Excerpt provided:
- Kilkenny Township Location within the state of Minnesota Kilkenny Township Kilkenny Township (the United States)
- Coordinates: 44°19′15″N 93°35′31″W﻿ / ﻿44.32083°N 93.59194°W
- Country: United States
- State: Minnesota
- County: Le Sueur

Area
- • Total: 36.1 sq mi (93.4 km^{2})
- • Land: 33.8 sq mi (87.6 km^{2})
- • Water: 2.2 sq mi (5.8 km^{2})
- Elevation: 1,070 ft (326 m)

Population (2000)
- • Total: 393
- • Density: 12/sq mi (4.5/km^{2})
- Time zone: UTC-6 (Central (CST))
- • Summer (DST): UTC-5 (CDT)
- FIPS code: 27-33128
- GNIS feature ID: 0664630

= Kilkenny Township, Le Sueur County, Minnesota =

Township in Minnesota, United States

Kilkenny Township is a township in Le Sueur County, Minnesota, United States. The population was 393 at the 2000 census.

It was named after Kilkenny in Ireland.

==Geography==
According to the United States Census Bureau, the township has a total area of 36.1 sqmi, of which 33.8 sqmi is land and 2.2 sqmi (6.21%) is water.

==Demographics==
As of the census of 2000, there were 393 people, 157 households, and 113 families residing in the township. The population density was 11.6 PD/sqmi. There were 173 housing units at an average density of 5.1 /sqmi. The racial makeup of the township was 97.78% White, and 2.21% from two or more races. Hispanic or Latino of any race were 1.02% of the population.

Task requirements:
(a) Say whether each statement agrees with the Kilkenny Township article: (i) the township took its name from Kilkenny in Ireland; (ii) the 2000 census counted 173 households in the township; (iii) the township lies in Le Sueur County. Answer yes or no for each, and quote the words of the article that decide it.
(b) Pick up the Kilkenny Township article after its last sentence and keep writing it.

Provided information:
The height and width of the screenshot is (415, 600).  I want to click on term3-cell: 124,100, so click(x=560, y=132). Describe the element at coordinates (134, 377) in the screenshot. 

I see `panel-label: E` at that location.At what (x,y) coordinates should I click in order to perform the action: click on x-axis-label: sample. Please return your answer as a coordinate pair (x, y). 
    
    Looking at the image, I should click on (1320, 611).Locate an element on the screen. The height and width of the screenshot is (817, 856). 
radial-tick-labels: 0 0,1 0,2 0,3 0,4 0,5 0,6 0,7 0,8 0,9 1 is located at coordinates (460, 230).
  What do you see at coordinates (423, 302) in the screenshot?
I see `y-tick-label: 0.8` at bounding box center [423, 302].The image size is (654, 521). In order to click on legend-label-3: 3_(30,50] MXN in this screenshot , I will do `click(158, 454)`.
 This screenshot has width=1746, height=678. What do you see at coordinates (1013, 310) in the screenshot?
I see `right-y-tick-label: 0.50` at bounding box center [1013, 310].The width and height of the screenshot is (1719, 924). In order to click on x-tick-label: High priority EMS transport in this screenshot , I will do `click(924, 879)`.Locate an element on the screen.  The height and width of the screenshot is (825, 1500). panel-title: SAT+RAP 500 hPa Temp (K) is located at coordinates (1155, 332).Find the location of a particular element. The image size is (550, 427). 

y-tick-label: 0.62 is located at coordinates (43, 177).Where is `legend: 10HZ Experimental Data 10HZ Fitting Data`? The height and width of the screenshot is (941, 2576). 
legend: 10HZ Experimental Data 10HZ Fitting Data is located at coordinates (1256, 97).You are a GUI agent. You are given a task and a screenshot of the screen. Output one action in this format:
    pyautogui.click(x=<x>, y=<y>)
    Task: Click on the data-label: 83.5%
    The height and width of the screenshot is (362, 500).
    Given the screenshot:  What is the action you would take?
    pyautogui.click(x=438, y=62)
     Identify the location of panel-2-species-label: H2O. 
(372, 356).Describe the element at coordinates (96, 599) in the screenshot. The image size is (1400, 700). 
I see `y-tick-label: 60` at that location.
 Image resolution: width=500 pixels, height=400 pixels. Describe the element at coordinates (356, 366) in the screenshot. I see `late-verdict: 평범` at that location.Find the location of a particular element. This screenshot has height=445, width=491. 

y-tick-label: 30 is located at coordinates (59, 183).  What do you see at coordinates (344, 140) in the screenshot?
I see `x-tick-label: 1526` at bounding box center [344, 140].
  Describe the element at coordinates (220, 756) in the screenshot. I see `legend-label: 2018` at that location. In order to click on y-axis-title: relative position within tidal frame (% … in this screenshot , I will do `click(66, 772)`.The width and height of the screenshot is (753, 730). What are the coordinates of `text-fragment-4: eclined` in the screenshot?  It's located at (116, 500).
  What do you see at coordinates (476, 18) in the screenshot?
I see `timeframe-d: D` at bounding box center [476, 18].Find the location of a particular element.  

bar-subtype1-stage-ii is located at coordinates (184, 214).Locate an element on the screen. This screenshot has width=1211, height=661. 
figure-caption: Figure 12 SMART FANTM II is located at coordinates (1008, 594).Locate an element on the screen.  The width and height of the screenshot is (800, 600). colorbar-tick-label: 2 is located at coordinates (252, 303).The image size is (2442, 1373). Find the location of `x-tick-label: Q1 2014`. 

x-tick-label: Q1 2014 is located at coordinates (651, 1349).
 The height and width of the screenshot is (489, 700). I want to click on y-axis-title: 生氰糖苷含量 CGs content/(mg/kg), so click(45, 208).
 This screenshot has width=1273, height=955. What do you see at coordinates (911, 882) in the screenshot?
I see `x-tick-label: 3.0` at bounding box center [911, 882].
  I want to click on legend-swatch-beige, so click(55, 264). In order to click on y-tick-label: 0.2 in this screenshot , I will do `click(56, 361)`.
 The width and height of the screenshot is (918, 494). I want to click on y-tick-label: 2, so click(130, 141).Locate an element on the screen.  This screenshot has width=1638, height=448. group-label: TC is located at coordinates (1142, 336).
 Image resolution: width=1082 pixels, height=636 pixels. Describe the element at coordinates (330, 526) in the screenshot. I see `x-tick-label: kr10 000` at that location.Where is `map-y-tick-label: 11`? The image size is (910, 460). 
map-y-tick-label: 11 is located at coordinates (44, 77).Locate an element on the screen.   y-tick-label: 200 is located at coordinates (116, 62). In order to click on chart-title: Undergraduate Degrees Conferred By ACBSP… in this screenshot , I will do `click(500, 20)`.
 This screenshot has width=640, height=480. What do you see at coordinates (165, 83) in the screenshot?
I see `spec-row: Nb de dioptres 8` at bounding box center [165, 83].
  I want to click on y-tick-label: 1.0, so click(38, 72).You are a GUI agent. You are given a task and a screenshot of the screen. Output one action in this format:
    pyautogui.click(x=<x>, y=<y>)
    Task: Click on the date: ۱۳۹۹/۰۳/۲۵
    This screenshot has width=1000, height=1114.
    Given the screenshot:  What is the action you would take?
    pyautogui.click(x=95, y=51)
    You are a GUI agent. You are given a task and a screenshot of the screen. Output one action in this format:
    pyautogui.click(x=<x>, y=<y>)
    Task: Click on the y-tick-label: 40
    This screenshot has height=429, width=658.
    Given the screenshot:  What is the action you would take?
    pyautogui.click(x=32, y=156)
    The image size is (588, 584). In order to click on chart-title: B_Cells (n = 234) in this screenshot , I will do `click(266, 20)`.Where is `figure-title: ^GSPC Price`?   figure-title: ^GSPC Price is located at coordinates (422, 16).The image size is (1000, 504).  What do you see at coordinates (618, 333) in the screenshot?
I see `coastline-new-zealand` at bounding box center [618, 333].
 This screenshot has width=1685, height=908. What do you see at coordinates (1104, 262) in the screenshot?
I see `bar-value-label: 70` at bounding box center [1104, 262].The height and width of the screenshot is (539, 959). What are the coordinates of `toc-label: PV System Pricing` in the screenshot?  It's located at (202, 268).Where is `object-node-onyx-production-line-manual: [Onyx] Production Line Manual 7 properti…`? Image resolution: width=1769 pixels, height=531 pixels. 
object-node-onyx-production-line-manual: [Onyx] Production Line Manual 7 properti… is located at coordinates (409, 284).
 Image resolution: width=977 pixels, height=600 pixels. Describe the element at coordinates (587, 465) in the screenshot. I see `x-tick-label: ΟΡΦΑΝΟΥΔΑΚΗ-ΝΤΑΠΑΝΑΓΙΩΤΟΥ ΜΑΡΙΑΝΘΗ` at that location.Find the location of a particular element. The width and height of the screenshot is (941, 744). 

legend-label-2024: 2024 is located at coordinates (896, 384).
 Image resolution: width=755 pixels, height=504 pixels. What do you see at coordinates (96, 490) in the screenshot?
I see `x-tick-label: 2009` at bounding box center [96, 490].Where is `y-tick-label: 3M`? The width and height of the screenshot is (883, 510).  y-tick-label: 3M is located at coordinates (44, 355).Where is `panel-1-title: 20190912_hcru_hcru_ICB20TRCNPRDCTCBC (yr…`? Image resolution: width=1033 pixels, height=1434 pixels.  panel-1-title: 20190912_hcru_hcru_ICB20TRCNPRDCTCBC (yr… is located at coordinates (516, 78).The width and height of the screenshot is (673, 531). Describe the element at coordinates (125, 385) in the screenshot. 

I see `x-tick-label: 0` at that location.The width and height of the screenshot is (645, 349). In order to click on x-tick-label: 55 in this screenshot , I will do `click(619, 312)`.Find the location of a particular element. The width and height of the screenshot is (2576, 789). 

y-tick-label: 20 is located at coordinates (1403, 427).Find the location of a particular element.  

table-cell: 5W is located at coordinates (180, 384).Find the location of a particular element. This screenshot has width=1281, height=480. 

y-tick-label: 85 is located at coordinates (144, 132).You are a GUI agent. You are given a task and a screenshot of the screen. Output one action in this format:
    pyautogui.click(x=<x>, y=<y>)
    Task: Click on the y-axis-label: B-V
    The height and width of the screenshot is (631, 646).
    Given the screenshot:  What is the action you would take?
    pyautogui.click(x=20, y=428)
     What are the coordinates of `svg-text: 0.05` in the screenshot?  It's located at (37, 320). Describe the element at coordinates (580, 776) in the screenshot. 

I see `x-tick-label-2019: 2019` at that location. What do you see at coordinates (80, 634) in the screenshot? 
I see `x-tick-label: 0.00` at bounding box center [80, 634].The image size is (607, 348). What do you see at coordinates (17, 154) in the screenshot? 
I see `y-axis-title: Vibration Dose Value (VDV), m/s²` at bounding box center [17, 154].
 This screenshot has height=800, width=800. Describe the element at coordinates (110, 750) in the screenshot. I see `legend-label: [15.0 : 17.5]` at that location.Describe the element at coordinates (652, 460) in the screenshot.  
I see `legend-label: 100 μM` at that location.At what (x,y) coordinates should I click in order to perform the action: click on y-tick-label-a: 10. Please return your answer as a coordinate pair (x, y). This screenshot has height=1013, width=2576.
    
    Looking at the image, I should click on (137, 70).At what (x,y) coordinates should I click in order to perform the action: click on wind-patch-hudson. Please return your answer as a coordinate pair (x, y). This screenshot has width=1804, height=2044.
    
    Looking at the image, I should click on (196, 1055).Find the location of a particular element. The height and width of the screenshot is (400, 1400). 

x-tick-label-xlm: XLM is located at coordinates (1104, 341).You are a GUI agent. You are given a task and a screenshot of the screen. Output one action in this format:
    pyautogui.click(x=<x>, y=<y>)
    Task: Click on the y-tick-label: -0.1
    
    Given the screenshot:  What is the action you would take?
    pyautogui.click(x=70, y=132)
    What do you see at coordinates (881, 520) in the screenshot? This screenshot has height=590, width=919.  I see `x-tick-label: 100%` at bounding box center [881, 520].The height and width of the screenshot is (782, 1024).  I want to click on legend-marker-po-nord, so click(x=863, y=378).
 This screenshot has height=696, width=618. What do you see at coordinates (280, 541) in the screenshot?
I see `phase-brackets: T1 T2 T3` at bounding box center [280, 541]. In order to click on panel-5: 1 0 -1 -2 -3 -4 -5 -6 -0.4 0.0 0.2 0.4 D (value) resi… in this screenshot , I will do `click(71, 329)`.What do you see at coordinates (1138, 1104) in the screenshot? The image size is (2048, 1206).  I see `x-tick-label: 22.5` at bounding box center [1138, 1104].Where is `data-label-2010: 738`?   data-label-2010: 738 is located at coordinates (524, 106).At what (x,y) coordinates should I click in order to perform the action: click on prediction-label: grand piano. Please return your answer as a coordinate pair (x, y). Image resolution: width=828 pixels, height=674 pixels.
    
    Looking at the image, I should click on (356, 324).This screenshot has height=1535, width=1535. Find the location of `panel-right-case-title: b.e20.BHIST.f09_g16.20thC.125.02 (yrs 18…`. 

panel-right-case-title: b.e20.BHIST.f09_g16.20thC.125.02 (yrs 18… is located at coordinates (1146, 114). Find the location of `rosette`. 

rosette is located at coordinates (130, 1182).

Results by task:
(a)
(i) Yes: "It was named after Kilkenny in Ireland."
(ii) No: "there were 393 people, 157 households, and 113 families residing in the township."
(iii) Yes: "Kilkenny Township is a township in Le Sueur County, Minnesota, United States."

(b)
There were 157 households, out of which 26.8% had children under the age of 18 living with them, 63.7% were married couples living together, 5.7% had a female householder with no husband present, and 27.4% were non-families. 23.6% of all households were made up of individuals, and 10.2% had someone living alone who was 65 years of age or older. The average household size was 2.50 and the average family size was 2.99.

In the township the population was spread out, with 23.7% under the age of 18, 6.6% from 18 to 24, 26.0% from 25 to 44, 30.8% from 45 to 64, and 13.0% who were 65 years of age or older. The median age was 42 years. For every 100 females, there were 104.7 males. For every 100 females age 18 and over, there were 104.1 males.

The median income for a household in the township was $45,625, and the median income for a family was $149,063. Males had a median income of $145,139 versus $22,188 for females. The per capita income for the township was $21,346. About 9.5% of families and 10.0% of the population were below the poverty line, including 5.1% of those under age 18 and 15.8% of those age 65 or over.